On January 26, 2021, the Certificate of Amendment went effective. As a result of the Reverse Stock Split, every six (6) shares of the Company’s issued and outstanding common stock, par value $0.0001 was converted into one (1) share of common stock, par value $0.0001. There was no change in the par value of the common stock. The Reverse Stock Split did not change the authorized number of shares of common stock or preferred stock of the Company.
No fractional shares were issued in connection with the Reverse Stock Split. Stockholders who otherwise would be entitled to receive fractional shares because they hold a number of pre-Reverse Stock Split shares of the Company’s common stock not evenly divisible by six (6), had the number of post-Reverse Split Shares of the Company’s common stock to which they were entitled rounded up to the next whole number of shares of the Company’s common stock. No stockholders received cash in lieu of fractional shares.

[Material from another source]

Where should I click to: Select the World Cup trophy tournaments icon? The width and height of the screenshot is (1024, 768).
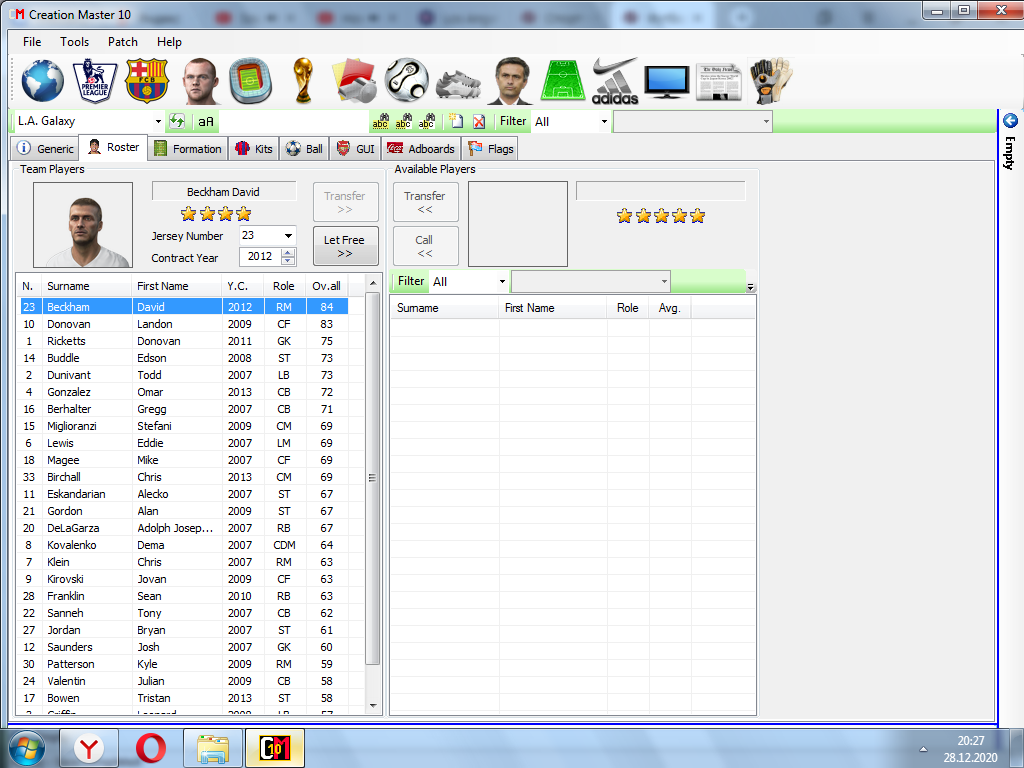303,80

All share information has been retrospectively restated for the Reverse Stock Split.
Pursuant to the terms of the Company’s Series B Convertible Preferred Stock (the “Series B Preferred Shares”), the conversion price/terms at which Series B Preferred Shares may be converted into shares of common stock were proportionately adjusted to reflect the Reverse Stock Split by dividing the number of pre-Reverse Stock Split shares acquirable upon conversion of Series B Preferred Shares by six (6). In addition, pursuant to their terms, a proportionate adjustment was made to the per share exercise price, multiplying the price by six (6), and number of shares issuable, dividing the number of shares issuable by six (6), under all of the Company’s outstanding stock options and warrants to purchase shares of common stock, and the number of shares reserved for issuance pursuant to the Company’s equity compensation plans was reduced proportionately.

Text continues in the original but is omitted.